Now, people aren't as morose today as a year ago -- even less so than two years ago, and so on and so forth. And that is probably a good thing. Life is about moving forward. In fact, if not for the media blitz every 9/11 (which, too, decreases from year to year) I expect that many would not realize that this Thursday morning was an anniversary of anything at all. I don't really think that there's anything wrong with that. Forgetting that today is September 11th is the same as forgetting that yesterday was September 10th -- it doesn't mean that the events of September 11, 2001 have faded from memory. Nor does it diminish the grief we all still feel for the loss of so many lives and of a part of our collective innocence as a nation.
Perhaps we don't need to be reminded so conspicuously: banner graphics on TV morning news shows, politicians competing for the pithiest 9/11 commemorative sound byte, and insipidly patriotic country-music songs on the radio.
Perhaps I shouldn't even be devoting a blog entry, but I was overcome with concern this morning. It wasn't concern over another attack by Iraq (or Turkey or France or whoever it was). It wasn't concern that we would forget the tragic loss of the day seven years ago. It wasn't even that Kid Rock would criminally filch another Warren Zevon song to create another sort of uber-patriotic southern rock anthem. (Poser.)
No, my concern on this morning, seven years since the planes went into the buildings, is just what we as a country and as a people have learned in that time.
What I see is that we are more fearful, more suspicious, more hateful. We are more resolute in our "rightness." Even those who oppose the war in Iraq often do so still from a place of "superior" wisdom about these foreign civilizations.
I don't pretend to have all the answers. (Actually, I do pretend to have all of the answers, but that's just to get chicks.
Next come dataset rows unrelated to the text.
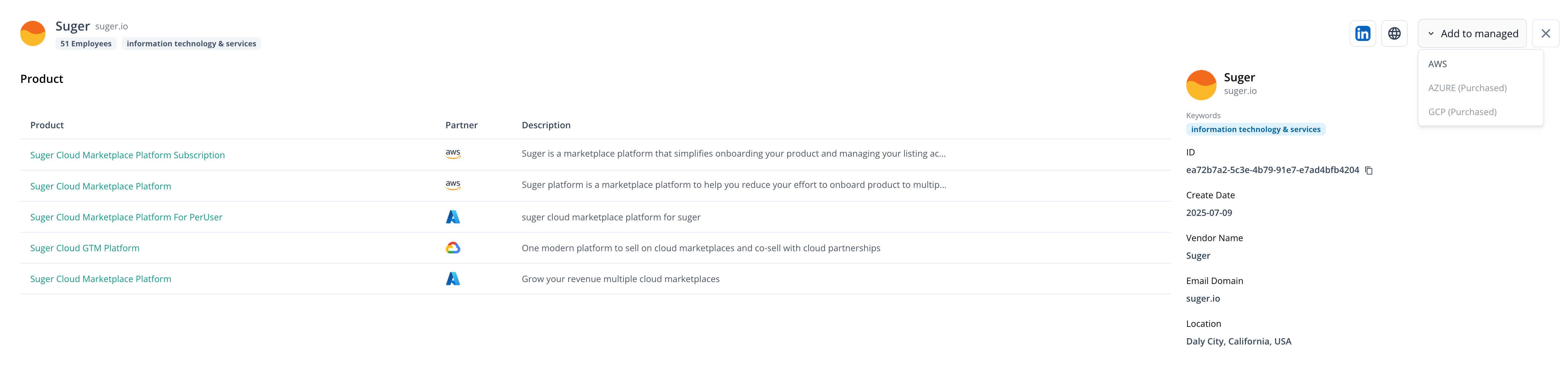Select AWS from the managed marketplace list

click(x=1437, y=63)
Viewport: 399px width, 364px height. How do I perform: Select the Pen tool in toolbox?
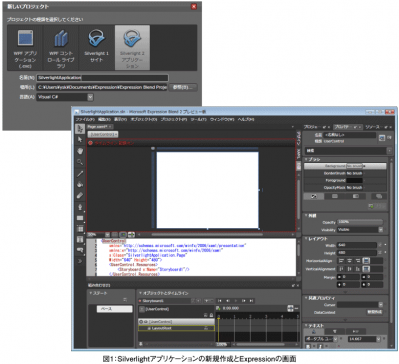click(x=80, y=207)
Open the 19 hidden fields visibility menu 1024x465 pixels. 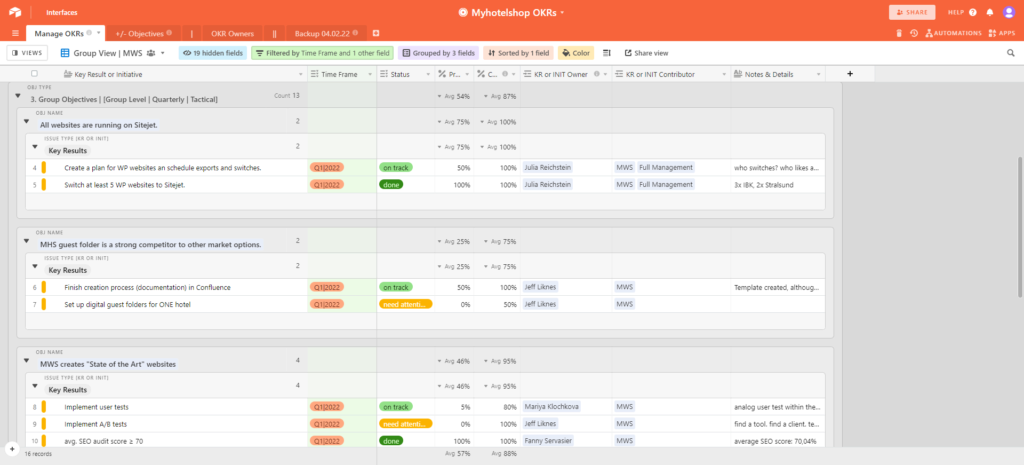coord(213,52)
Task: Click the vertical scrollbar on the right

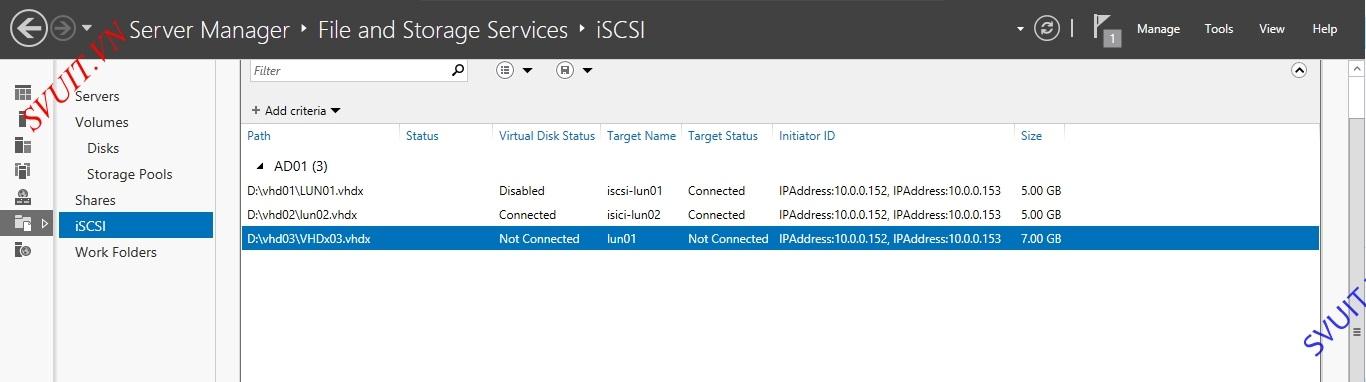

I'm as clueless as the rest of you.)
I just think that what happened seven years ago ought to make us less certain of our position on this planet, not more, and that lack of certainty should not inspire fear, but introspection. When I hear Toby Keith sing about putting a boot in a particular orifice of our enemy as being part of the American way, I cannot help but wonder if that American way gives us much more than some very dirty boots.
Now, I'm not saying I'm right and everybody else is wrong (well not today, anyway). I'm just saying that maybe none of us have given enough thought about what makes us right and somebody else wrong. A lot of lives have been lost prior to and since 9/11. Maybe today when we take a moment to remember the victims of 9/11, we should also take a couple of minutes to remember all of those others as well. Then maybe we should take another moment to ask a couple of questions of ourselves.
If your answers remain the same, well good on you, then. You're convictions are sturdier than mine, and maybe I think about it too much. But my fear -- my red level threat, if you will -- is the possibility that we think about it too little.